For a group of experienced mountain climbers, their one critical error, a failure to heed the weather forecast, almost cost them their lives, and very well might have but for the actions of a Black Lab mix named Velvet.

Velvet Is A Hero

A few years ago, on  a warm and pleasant Presidents' Day weekend, special education teacher, Matt Bryant, and seven of his experienced mountaineering friends from Portland, Oregon, decided to scale Mt. Hood. The plan was to camp out for the night and then return home the next morning. Bryant also took Velvet, his beloved Black Lab-Shepherd mix, that he found wandering alone in the Nevada desert a few years before. (See: Cat Rescues Injured Hiker.)

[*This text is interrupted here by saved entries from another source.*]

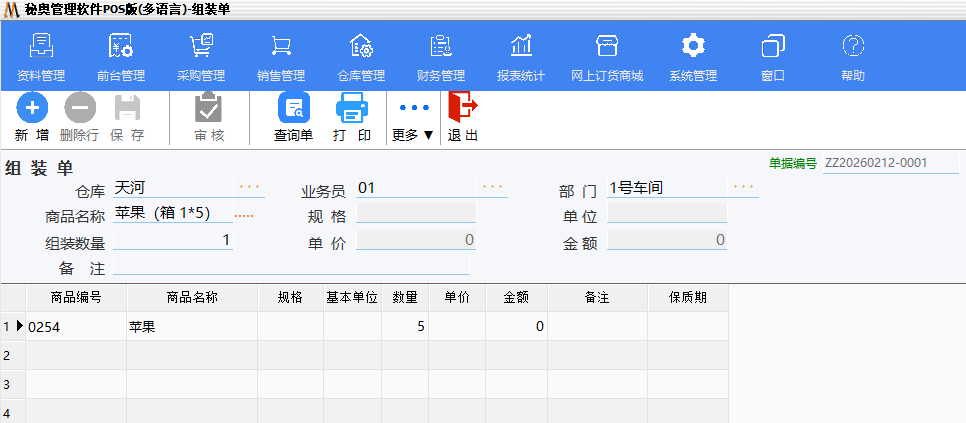Viewport: 966px width, 423px height.
Task: Click the 保质期 column header
Action: point(687,297)
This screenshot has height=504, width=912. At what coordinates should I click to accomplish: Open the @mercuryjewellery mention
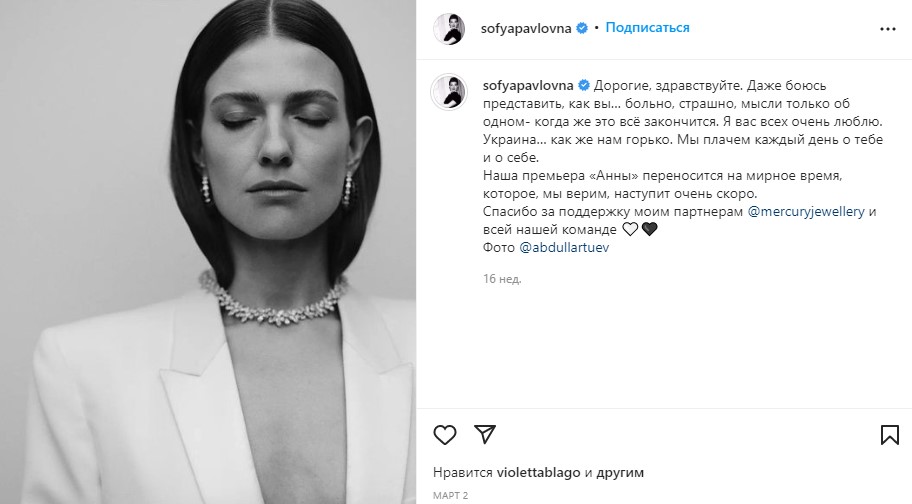point(806,212)
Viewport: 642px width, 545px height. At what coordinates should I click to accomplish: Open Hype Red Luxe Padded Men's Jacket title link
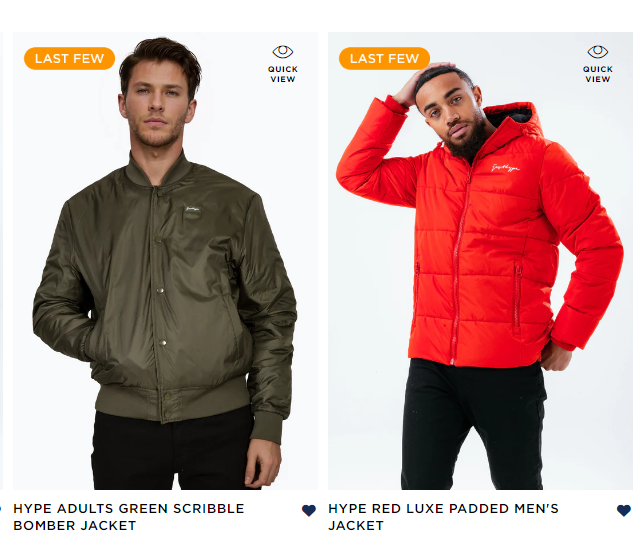443,517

When they reached the halfway mark up the mountain, they dug caves in the snow and went to sleep.  Overnight, the weather changed, and when the group awoke the next morning, they were confronted with a total whiteout and tempestuous winds. Focused on how to get back down the mountain without getting killed, everyone roped up, with Bryant, Kate Hanlon, Christina Redl and Velvet all clipped together. (See: Frantic Dog Leads Police To Rescue Scene.)

Danger Lurks At Every Twist and Turn

Bryant led the group at a walk down the steep slopes, hoping to make it to a nearby ski area. Unfortunately, they missed their target at about 8,200 feet, and Bryant fell over the edge of the cliff, pulling his team with him. A 600-foot slide landed them in the White River Canyon. Bryant was unhurt, but Redl was knocked unconscious for a few minutes, and Hanlon twisted her ankle. Velvet sustained a bleeding paw. (See: Frida The Rescue Dog


Ascent To Mt. Hood
Photo:  Mountainacademy.salomon


Desperate Cries For Help Seem To Go Unheeded

The remaining members of the hiker group called for help. They notified 911 and called the sheriff's office at the foot of the mountain. While this was going on, Bryant and the others were busy sending signals with their rented Mountain Locator Unit. The storm was growing more and more intense by the minute. The group plodded across the heavy snow for more than 45 minutes before reaching a sheltered spot near a boulder where they spread out their foam pads, climbed into  their sleeping bags and under the tarp, pulling Velvet inside with them. (See: Half-Wolf Rescues Elderly Couple In Snowstorm.)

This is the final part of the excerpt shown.